Opvatting strookt niet met Uitvoeringsbesluit
Ook is de opvatting van de dga niet in overeenstemming met de tekst over de strekking van de regels over de vaststelling van de verkrijgingsprijs ingeval een belastingplichtige in Nederland gaat wonen en hij op dat tijdstip aandelen heeft in een vennootschap die, voor zover hier van belang, feitelijk en/of fictief in Nederland gevestigd is of is geweest.
De Hoge Raad overweegt dat een lichaam, dat ten minste vijf jaar in Nederland gevestigd is geweest, gedurende tien jaar na verplaatsing van de werkelijke leiding van het lichaam uit Nederland nog wordt geacht in Nederland te zijn gevestigd.

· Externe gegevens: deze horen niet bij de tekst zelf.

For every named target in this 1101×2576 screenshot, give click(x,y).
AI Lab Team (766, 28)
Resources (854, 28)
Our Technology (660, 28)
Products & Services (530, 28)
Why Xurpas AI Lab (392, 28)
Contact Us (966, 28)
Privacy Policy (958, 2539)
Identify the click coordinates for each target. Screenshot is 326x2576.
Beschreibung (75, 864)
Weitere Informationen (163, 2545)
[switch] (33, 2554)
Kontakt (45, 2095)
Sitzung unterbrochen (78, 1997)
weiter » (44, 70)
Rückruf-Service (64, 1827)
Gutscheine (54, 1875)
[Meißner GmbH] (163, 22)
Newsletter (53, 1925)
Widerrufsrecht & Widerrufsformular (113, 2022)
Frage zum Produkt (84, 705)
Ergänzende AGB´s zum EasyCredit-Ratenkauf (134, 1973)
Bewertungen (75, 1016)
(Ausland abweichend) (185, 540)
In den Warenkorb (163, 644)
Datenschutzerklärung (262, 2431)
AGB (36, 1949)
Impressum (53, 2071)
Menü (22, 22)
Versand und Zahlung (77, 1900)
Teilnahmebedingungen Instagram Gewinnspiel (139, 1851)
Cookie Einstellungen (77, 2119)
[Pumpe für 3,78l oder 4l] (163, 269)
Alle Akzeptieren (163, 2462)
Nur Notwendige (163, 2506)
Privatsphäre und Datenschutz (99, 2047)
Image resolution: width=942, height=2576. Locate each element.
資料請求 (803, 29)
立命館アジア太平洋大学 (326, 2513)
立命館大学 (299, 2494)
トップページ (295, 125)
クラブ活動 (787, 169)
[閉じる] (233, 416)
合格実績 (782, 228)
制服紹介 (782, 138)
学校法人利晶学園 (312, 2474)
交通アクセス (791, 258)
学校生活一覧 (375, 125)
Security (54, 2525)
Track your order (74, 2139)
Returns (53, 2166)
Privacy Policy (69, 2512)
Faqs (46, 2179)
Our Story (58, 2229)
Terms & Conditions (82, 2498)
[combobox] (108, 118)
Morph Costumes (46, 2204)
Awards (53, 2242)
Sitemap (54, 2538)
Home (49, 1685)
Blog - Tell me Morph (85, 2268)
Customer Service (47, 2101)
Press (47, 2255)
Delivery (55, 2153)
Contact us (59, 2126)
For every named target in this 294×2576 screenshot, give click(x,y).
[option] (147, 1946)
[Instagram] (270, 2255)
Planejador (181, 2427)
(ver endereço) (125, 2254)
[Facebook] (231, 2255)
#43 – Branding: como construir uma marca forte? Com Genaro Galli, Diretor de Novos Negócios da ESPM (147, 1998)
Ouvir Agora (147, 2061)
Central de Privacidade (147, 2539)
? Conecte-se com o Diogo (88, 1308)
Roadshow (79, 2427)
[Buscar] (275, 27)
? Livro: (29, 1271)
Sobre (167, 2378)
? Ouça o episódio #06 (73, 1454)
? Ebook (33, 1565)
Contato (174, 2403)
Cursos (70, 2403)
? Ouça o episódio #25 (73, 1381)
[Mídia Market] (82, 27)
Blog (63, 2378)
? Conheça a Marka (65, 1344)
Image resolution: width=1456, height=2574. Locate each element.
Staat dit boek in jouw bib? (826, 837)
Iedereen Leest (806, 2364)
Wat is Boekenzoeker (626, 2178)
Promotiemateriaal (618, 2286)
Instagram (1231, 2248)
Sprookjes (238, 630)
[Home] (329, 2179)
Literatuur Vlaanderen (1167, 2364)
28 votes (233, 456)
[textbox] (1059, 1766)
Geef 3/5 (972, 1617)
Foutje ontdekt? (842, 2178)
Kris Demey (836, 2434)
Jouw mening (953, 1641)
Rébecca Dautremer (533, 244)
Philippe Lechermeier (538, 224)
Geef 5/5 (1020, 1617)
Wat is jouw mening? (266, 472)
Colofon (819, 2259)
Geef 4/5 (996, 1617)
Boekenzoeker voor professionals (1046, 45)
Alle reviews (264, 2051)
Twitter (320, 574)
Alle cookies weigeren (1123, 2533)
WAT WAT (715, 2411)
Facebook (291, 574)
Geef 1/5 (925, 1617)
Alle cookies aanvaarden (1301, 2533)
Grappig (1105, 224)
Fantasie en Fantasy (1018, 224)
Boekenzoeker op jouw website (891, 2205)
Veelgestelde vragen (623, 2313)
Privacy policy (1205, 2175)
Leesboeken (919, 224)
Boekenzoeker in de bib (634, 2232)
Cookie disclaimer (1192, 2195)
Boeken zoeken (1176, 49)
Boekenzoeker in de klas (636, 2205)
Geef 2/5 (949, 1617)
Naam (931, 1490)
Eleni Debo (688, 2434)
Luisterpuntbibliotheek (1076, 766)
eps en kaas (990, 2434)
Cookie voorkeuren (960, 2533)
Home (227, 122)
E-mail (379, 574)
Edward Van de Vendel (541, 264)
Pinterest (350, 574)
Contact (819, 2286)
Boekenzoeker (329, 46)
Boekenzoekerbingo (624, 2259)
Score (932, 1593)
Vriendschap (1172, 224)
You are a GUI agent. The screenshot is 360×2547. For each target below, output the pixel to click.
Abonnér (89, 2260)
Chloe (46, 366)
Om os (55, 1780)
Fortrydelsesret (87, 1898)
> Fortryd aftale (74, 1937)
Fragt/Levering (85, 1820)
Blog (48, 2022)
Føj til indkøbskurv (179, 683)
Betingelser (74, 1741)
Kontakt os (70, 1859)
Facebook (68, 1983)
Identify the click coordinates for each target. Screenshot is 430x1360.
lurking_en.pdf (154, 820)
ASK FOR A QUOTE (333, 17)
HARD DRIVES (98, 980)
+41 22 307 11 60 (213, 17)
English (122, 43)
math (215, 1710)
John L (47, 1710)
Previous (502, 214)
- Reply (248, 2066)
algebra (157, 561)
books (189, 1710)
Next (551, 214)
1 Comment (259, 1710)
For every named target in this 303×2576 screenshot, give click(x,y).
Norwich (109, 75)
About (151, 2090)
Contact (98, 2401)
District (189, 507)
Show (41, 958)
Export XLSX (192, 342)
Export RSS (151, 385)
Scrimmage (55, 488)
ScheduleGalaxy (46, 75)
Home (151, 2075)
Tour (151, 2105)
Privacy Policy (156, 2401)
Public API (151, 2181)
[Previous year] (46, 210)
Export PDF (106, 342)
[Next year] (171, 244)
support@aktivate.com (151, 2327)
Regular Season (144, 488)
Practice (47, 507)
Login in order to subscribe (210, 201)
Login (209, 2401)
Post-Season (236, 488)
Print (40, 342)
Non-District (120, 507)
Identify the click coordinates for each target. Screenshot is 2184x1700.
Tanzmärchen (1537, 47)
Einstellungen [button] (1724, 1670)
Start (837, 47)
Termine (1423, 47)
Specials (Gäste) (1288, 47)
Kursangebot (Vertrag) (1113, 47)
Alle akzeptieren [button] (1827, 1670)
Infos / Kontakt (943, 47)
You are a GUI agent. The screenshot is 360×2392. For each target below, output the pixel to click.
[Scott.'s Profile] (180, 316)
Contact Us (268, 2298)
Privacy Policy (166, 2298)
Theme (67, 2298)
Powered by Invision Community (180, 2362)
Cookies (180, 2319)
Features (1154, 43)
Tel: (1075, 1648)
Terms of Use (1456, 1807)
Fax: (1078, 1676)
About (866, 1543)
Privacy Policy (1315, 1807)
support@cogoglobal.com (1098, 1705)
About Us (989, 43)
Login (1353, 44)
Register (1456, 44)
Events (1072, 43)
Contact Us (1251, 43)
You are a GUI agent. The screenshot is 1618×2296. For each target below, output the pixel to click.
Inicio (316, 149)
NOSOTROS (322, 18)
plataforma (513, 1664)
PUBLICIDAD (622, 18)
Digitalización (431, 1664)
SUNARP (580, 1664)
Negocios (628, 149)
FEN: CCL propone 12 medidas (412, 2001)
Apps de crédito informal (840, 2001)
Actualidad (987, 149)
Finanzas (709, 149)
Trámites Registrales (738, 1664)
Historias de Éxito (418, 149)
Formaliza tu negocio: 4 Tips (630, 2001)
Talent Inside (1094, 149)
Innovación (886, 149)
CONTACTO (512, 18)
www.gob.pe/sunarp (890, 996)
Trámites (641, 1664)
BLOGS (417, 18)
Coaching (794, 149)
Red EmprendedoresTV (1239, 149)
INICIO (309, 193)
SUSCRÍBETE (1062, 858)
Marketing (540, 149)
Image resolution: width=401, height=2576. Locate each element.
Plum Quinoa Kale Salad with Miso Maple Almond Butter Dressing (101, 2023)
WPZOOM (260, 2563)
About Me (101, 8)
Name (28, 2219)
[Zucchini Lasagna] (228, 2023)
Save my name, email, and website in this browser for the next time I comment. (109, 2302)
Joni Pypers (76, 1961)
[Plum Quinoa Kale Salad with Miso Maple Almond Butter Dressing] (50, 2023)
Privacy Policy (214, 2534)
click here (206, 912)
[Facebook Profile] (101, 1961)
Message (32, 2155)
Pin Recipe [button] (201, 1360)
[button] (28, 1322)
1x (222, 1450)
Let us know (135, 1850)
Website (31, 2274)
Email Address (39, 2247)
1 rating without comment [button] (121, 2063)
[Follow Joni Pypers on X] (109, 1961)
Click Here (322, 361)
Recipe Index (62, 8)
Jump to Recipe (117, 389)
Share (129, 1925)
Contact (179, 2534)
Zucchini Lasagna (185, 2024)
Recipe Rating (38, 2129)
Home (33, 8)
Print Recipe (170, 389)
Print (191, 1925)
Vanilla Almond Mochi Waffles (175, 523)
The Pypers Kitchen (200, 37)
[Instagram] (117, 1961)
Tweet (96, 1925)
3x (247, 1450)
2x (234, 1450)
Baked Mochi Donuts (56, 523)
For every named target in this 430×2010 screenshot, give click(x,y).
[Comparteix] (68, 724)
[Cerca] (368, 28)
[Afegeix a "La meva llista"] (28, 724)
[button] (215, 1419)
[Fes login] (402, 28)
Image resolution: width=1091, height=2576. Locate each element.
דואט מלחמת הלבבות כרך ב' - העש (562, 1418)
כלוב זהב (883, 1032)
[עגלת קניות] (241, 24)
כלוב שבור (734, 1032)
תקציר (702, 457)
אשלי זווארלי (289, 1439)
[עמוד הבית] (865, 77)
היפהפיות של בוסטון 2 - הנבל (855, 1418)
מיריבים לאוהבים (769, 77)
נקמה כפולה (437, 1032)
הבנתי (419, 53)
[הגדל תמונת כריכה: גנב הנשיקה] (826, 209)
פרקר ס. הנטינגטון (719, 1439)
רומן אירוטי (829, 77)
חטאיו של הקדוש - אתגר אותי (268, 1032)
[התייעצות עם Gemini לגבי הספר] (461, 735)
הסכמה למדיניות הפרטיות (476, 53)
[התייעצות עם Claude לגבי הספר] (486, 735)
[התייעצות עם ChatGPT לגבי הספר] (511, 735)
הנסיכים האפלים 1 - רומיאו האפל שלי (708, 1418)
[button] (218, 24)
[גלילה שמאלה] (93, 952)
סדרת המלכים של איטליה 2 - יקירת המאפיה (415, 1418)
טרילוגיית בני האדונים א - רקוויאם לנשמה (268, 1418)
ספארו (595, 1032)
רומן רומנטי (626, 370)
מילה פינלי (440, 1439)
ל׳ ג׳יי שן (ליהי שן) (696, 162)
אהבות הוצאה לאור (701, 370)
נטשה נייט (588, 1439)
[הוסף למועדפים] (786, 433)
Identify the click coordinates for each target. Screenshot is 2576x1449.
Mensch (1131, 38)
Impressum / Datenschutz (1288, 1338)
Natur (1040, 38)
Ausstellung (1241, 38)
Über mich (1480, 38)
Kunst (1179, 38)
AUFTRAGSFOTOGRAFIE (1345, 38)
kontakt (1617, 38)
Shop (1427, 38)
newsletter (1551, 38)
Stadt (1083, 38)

De buitenlandse belastingplicht ter zake van aanmerkelijk belang omvat dus zowel het geval dat de vennootschap waarin het aanmerkelijk belang wordt gehouden, feitelijk in Nederland is gevestigd, als het geval dat die vennootschap op grond van artikel 7.5, lid 6, Wet IB 2001 fictief in Nederland is gevestigd.
De opvatting van de dga dat de vestigingsplaatsfictie niet is bedoeld om een aanmerkelijkbelangclaim te vestigen op waardeaangroei ontstaan na verplaatsing van de werkelijke leiding van de vennootschap uit Nederland, kan uit de tekst noch uit de totstandkomingsgeschiedenis van die bepaling worden afgeleid, zo oordeelt de Hoge Raad.
Uit artikel 16, lid 3, van het Uitvoeringsbesluit is de opvatting van de dga onjuist dat de verkrijgingsprijs alleen niet wordt vermeerderd met waardeaangroei die is ontstaan in een periode dat de aanmerkelijkbelanghouder voor zijn komst naar Nederland buitenlands belastingplichtig was op de grond dat de vennootschap feitelijk in Nederland was gevestigd, oordeelt de Hoge Raad. Het cassatieberoep wordt daarom ongegrond verklaard.